Repeat only the lines below that run from the line with "This screenshot has" to the line with "Given: Select region R4 in wall diagram", ends included; skip every picture.

- **Information supplied**:
=-=-=

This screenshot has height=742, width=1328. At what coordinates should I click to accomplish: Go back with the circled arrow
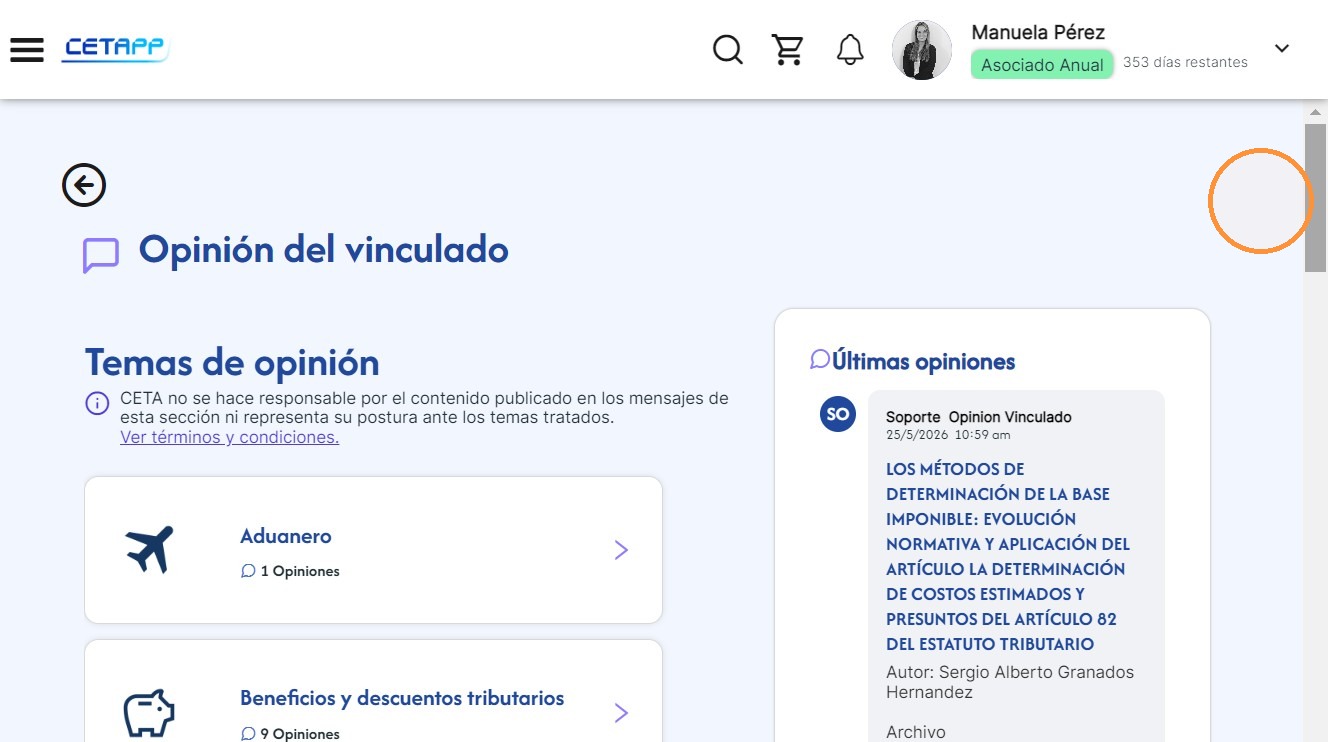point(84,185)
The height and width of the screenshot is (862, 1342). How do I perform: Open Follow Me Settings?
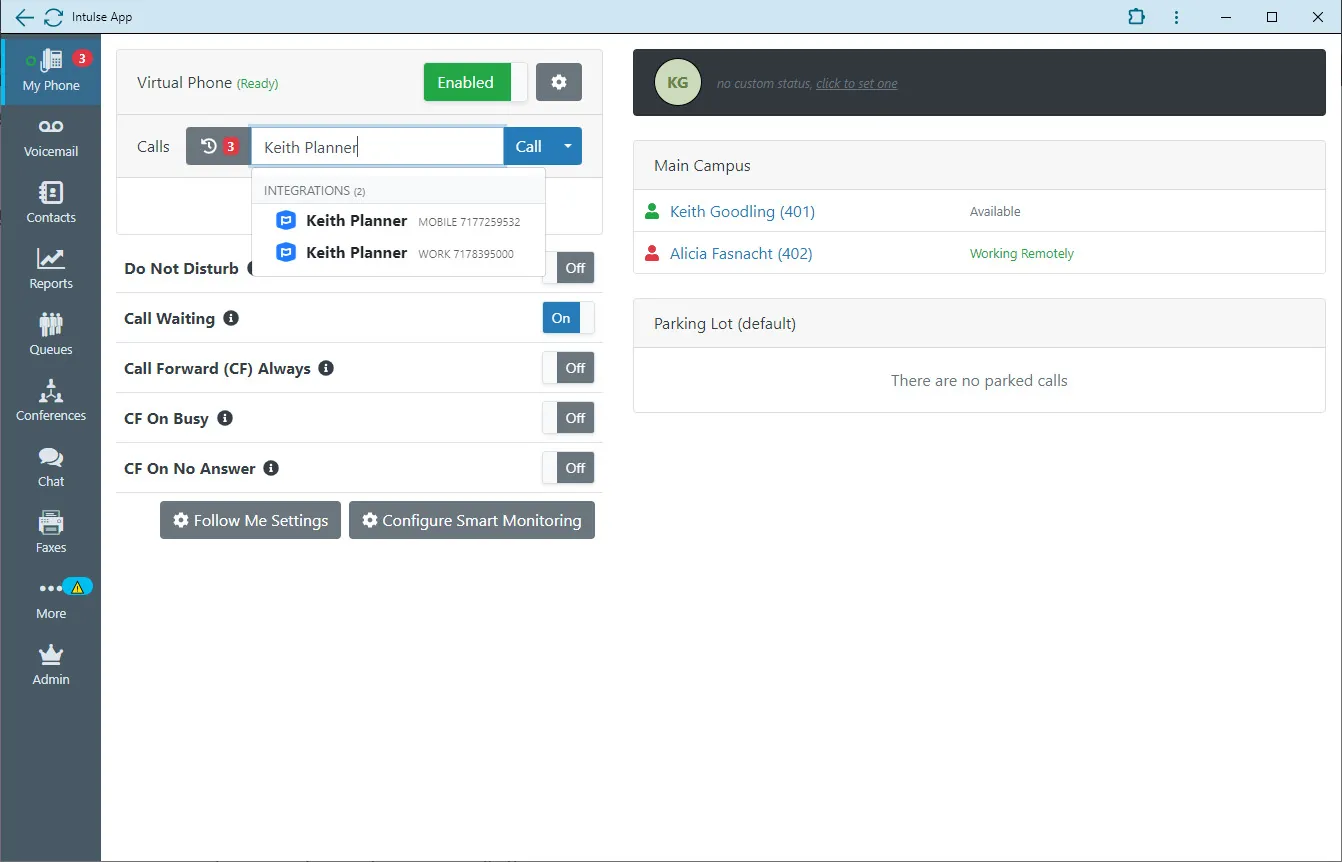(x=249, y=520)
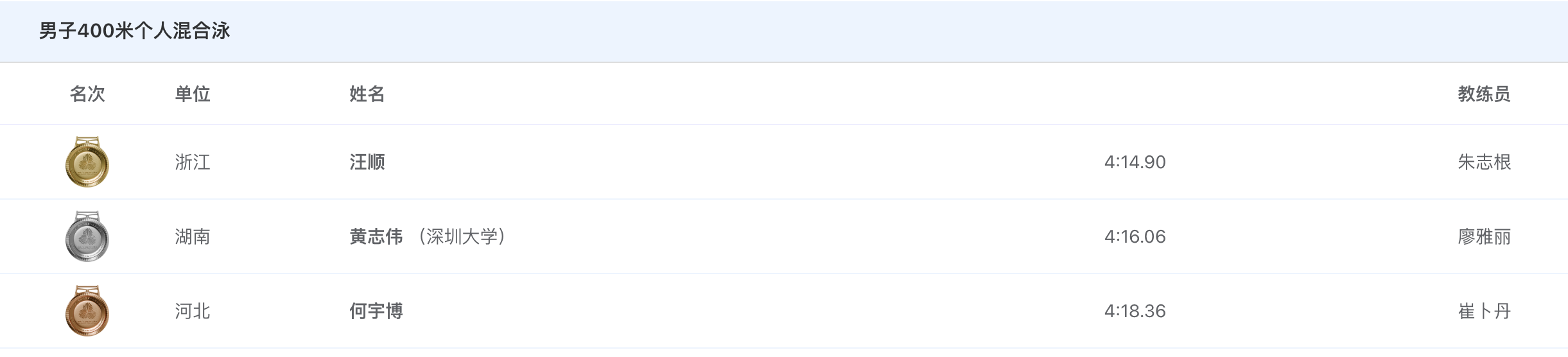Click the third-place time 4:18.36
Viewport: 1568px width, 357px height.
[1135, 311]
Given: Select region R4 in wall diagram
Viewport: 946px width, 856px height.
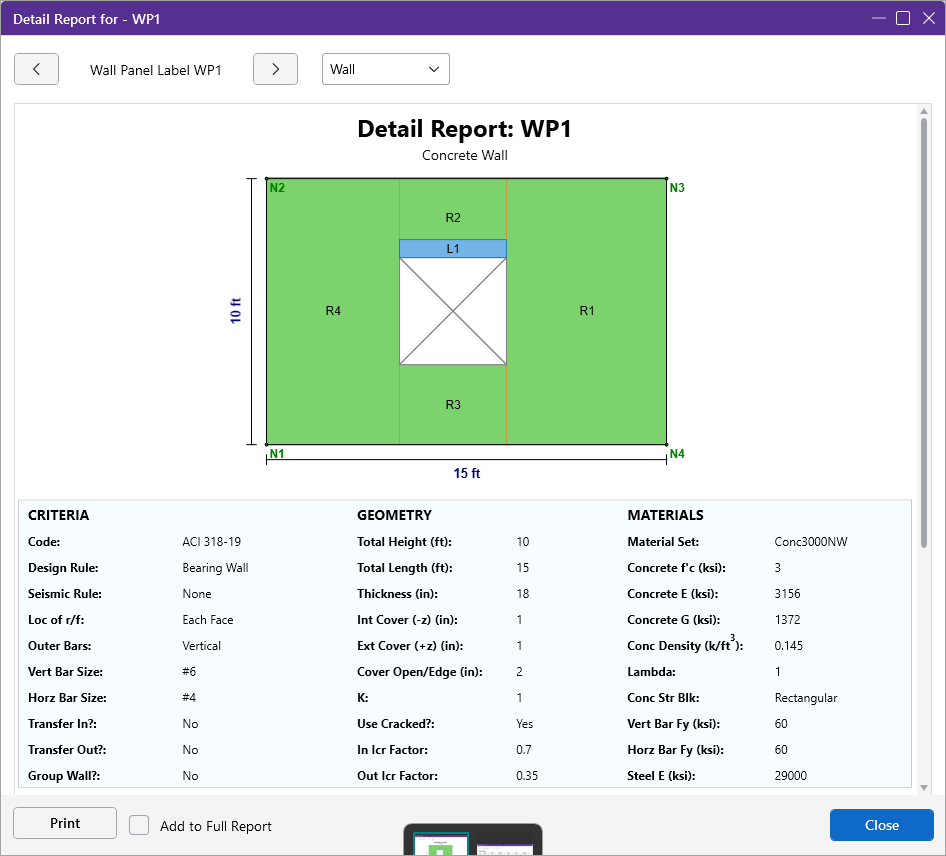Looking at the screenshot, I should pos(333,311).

=-=-=

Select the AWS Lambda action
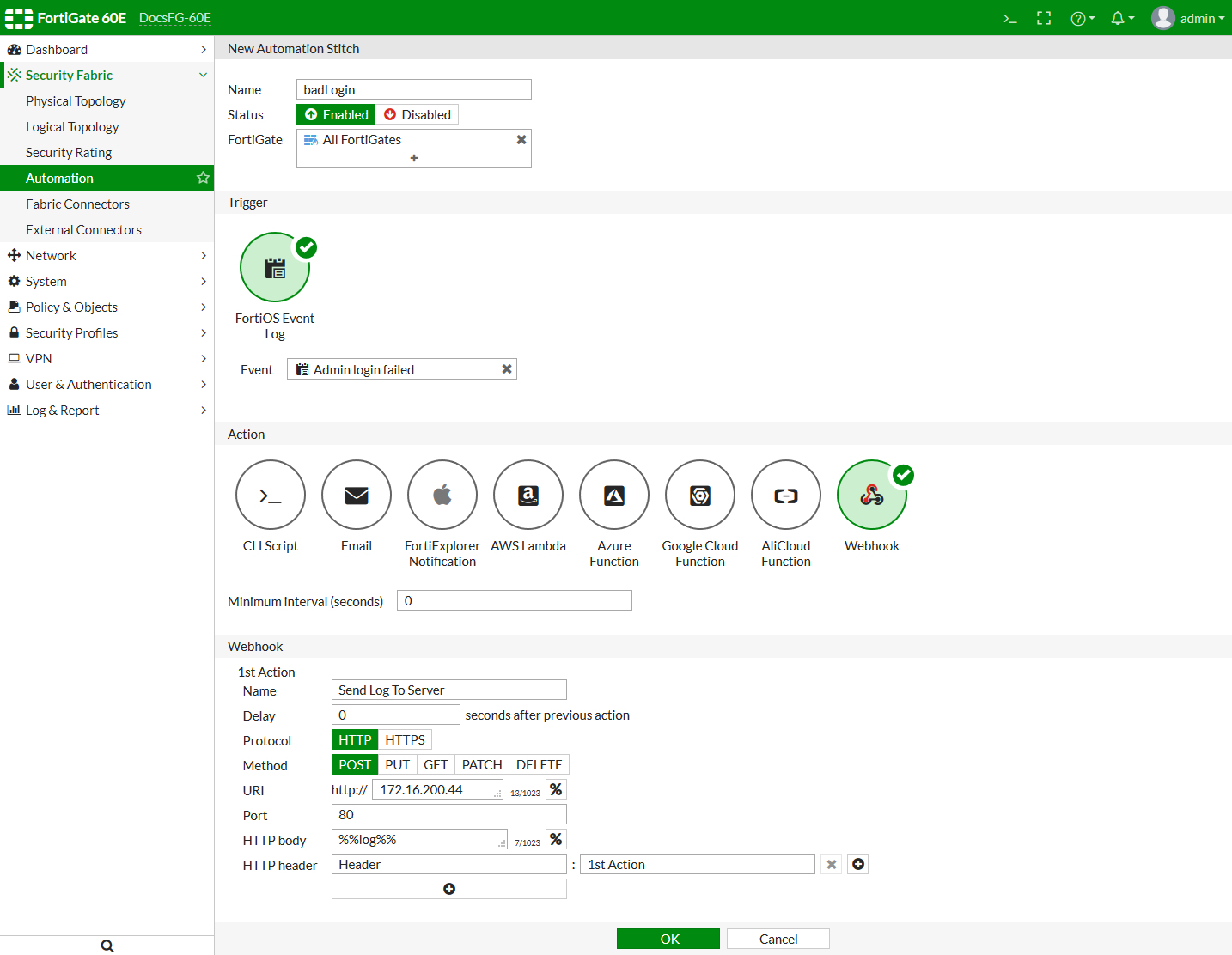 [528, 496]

=-=-=

- **Result of the exercise**:
This screenshot has height=742, width=1328. At what coordinates should I click to accomplish: Go back with the circled arrow
point(84,185)
The height and width of the screenshot is (862, 1342). How do I perform: Open Follow Me Settings?
(x=249, y=520)
Click the third-place time 4:18.36
Viewport: 1568px width, 357px height.
[1135, 311]
Given: Select region R4 in wall diagram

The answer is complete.